WHAT TO PRODUCE | From the entries that follow, gather each line holding the word "agent".

━━━━

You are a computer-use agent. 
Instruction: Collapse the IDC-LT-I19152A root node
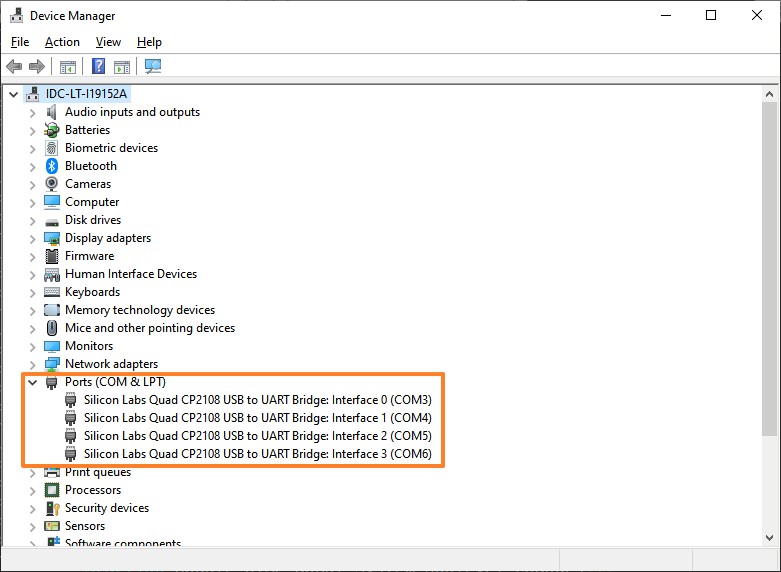point(13,94)
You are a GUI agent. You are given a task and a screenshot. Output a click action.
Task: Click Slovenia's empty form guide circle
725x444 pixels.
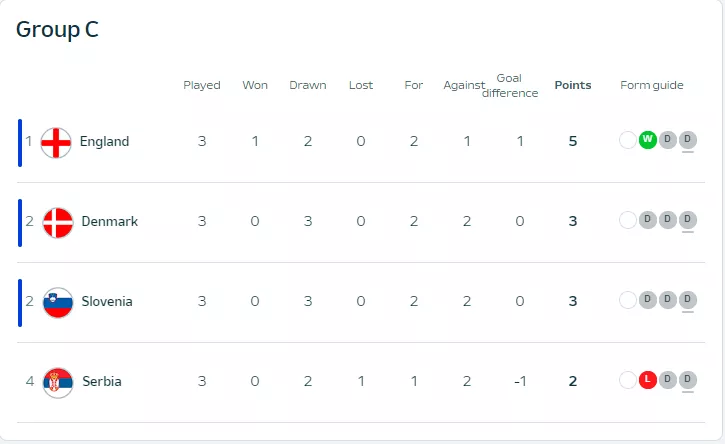click(628, 300)
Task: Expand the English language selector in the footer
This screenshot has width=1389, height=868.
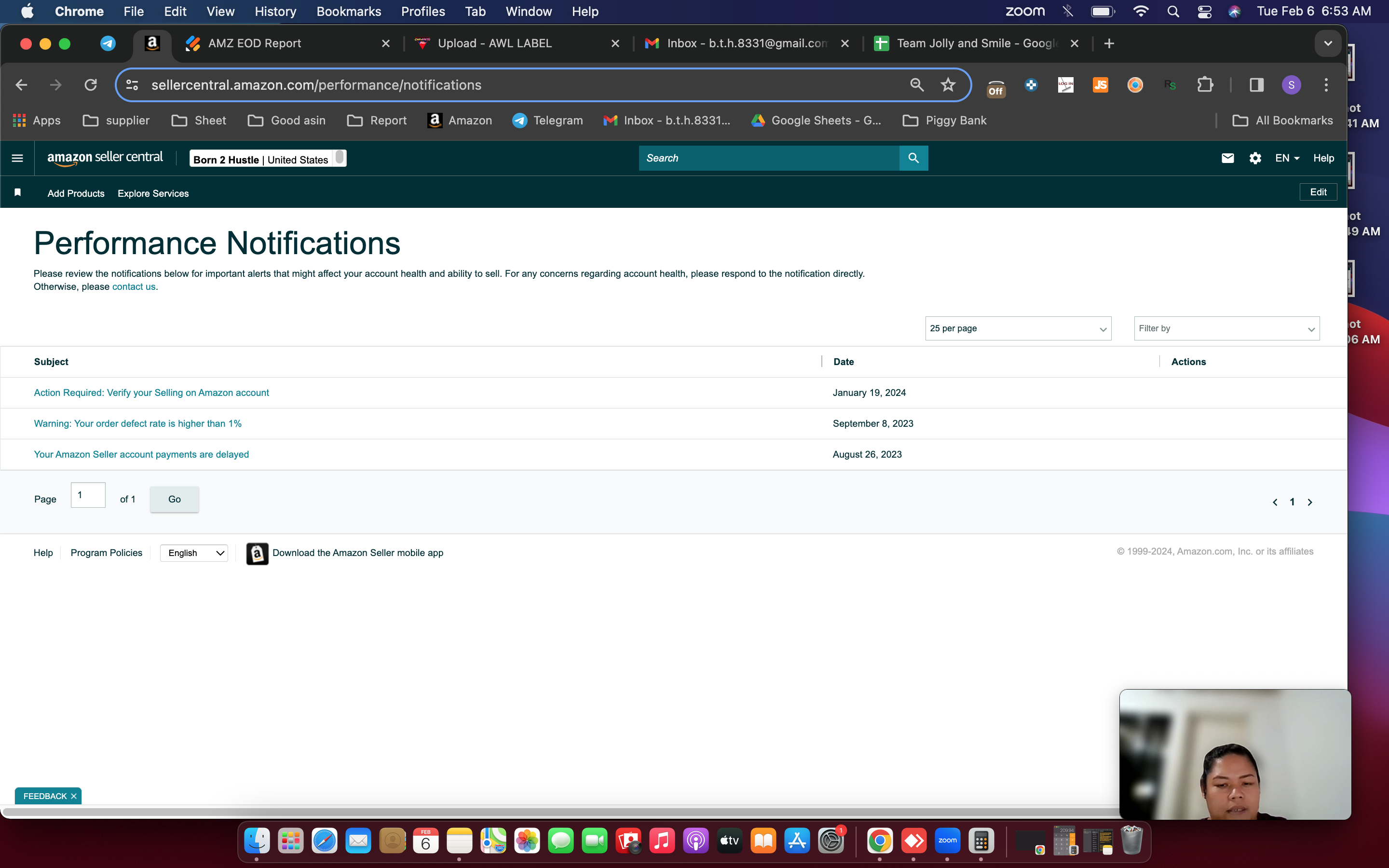Action: click(x=194, y=553)
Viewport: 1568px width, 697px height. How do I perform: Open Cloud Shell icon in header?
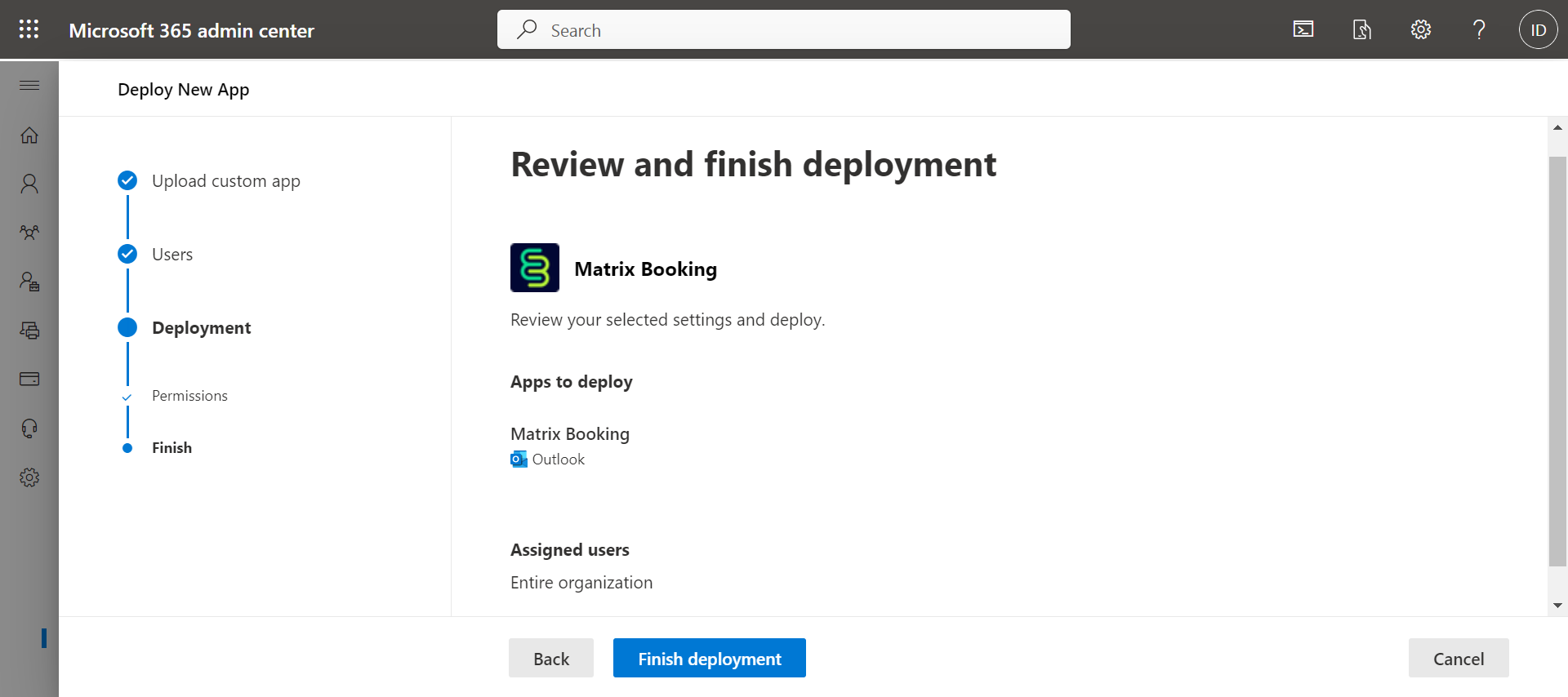pos(1303,30)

━━━━

EXERCISE SOLUTION |
You are a computer-use agent. 
You are a GUI agent. You are given a task and a screenshot. Output a click action.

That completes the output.